* **Data on locating visible targets**
[start]

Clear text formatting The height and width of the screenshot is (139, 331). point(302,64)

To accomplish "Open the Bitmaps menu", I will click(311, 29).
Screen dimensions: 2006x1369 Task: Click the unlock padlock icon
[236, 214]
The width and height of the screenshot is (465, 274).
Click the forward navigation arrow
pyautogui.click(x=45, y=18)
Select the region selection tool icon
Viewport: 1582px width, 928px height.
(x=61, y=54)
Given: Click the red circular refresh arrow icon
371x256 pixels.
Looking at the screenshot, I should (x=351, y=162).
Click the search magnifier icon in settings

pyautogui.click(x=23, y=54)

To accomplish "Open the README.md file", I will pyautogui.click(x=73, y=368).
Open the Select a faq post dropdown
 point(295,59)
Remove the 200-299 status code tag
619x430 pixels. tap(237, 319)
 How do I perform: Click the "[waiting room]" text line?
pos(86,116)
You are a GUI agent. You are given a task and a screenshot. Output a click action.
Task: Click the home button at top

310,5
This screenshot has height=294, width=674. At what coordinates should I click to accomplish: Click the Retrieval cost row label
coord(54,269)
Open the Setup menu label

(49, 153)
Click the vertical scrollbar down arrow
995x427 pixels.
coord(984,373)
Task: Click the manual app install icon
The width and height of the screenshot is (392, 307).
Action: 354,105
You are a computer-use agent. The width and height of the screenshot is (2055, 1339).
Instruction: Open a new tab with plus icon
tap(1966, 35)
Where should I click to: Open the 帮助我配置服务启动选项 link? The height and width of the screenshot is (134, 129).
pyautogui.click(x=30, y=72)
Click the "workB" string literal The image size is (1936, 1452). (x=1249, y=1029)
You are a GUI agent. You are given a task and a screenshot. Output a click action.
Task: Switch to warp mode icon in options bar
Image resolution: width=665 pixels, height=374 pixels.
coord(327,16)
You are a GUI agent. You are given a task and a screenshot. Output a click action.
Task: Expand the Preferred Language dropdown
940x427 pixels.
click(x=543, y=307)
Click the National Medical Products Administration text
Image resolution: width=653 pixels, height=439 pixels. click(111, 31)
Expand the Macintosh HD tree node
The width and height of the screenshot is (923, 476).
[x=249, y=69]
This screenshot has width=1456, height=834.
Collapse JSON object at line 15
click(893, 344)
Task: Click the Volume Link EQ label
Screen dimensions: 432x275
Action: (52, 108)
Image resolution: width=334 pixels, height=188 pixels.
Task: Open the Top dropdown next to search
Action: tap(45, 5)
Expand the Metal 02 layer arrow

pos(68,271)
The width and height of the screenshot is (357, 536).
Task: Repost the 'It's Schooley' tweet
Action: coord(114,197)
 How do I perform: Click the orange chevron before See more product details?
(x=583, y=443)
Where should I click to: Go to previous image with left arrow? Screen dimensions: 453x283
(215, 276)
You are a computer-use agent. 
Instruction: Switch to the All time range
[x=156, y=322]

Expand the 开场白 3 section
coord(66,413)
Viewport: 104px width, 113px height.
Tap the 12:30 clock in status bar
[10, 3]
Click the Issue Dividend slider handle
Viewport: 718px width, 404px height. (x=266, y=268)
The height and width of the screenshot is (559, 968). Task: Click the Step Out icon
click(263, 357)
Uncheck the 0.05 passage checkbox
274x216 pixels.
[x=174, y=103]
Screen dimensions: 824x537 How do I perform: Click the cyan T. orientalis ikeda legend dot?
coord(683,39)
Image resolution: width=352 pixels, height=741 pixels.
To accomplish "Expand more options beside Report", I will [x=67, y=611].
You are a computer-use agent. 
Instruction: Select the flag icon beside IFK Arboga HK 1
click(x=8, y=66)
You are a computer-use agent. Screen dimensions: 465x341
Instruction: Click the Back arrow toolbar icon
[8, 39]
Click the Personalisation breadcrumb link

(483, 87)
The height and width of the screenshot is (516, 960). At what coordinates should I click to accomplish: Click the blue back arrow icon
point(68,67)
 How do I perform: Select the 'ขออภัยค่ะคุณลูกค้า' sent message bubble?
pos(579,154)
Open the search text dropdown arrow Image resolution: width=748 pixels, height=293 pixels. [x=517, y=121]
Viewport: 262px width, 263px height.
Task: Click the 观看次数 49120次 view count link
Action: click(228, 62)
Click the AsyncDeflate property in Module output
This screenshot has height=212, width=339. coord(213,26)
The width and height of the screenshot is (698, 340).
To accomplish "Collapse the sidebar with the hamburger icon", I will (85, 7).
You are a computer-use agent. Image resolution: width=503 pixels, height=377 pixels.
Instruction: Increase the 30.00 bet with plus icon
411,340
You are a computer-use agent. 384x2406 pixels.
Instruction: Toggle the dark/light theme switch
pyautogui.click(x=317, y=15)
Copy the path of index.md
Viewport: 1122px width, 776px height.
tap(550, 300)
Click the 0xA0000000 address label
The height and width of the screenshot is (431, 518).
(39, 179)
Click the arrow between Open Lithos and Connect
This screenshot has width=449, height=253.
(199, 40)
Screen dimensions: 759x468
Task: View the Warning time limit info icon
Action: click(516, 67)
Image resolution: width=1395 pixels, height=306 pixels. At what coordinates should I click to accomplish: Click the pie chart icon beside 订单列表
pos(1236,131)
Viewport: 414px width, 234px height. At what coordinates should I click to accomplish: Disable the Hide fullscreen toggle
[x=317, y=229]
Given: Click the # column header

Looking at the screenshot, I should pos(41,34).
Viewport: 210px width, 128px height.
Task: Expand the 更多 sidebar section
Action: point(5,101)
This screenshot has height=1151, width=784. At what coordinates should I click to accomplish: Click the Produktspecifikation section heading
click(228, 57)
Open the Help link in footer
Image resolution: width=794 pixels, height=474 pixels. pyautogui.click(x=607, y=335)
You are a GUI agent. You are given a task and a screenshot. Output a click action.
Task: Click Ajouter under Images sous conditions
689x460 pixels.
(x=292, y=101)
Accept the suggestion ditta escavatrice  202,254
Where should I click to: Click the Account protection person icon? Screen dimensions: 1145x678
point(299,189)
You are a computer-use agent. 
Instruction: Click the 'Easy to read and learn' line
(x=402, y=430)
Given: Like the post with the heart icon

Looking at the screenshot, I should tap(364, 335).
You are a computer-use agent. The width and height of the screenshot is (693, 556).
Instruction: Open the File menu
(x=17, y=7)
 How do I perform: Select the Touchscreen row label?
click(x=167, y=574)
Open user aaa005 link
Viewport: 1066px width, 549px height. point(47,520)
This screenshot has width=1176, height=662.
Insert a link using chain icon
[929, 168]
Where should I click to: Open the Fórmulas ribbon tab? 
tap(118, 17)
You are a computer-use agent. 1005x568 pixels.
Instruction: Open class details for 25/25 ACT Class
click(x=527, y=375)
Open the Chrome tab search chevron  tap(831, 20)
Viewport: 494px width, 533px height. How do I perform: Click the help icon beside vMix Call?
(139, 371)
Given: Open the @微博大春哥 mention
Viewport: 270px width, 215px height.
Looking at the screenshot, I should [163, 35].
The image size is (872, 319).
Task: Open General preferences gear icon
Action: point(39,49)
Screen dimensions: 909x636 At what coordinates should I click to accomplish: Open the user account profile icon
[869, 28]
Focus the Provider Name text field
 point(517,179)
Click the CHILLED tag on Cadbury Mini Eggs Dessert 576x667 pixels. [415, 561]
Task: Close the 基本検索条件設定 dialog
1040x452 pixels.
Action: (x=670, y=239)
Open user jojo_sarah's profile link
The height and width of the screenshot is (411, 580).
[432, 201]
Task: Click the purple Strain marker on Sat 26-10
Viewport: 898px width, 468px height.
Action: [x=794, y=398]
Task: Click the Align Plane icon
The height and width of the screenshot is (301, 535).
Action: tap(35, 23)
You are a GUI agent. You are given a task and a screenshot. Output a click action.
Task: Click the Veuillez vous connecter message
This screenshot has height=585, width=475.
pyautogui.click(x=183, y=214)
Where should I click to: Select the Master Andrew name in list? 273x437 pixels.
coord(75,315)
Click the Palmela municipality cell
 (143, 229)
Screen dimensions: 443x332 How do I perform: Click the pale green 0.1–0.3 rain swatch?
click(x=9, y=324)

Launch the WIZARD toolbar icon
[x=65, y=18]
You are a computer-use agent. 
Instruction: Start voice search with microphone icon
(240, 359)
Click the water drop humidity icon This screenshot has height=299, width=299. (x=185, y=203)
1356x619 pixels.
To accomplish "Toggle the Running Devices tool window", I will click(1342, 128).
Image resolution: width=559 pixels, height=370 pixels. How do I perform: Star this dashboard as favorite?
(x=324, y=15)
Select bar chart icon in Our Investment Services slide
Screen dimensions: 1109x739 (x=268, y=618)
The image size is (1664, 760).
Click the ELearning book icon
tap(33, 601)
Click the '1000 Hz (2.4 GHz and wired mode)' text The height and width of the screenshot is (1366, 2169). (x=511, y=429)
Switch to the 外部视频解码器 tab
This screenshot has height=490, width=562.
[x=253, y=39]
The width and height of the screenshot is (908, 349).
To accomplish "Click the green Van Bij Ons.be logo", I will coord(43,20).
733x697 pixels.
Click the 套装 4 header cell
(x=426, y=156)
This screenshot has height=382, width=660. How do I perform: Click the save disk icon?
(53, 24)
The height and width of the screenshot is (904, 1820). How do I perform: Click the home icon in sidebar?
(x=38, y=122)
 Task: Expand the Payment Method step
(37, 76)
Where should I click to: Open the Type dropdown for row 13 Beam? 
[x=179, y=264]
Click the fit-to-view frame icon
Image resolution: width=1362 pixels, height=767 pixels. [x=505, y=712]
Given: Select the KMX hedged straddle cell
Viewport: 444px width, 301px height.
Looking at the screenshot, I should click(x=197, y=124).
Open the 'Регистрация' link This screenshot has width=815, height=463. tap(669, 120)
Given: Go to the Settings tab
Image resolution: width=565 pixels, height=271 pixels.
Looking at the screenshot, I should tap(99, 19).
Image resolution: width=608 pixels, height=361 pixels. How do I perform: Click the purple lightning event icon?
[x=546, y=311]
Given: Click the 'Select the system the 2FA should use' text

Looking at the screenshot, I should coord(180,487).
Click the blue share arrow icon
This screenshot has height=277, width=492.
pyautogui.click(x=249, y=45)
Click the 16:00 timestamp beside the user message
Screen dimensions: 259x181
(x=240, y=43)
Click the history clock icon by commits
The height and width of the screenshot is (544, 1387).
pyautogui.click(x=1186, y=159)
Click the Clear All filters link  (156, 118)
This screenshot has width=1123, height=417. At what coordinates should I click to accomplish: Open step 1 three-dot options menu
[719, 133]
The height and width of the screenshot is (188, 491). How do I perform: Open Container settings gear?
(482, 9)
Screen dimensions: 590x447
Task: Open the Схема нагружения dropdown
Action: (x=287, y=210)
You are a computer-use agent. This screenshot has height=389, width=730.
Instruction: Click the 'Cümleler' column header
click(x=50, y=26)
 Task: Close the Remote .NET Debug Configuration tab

[end]

* **Exercise description**
Tally the lines of the listing that contain the string "cell" and reply with only that number.

* **Complete output**
3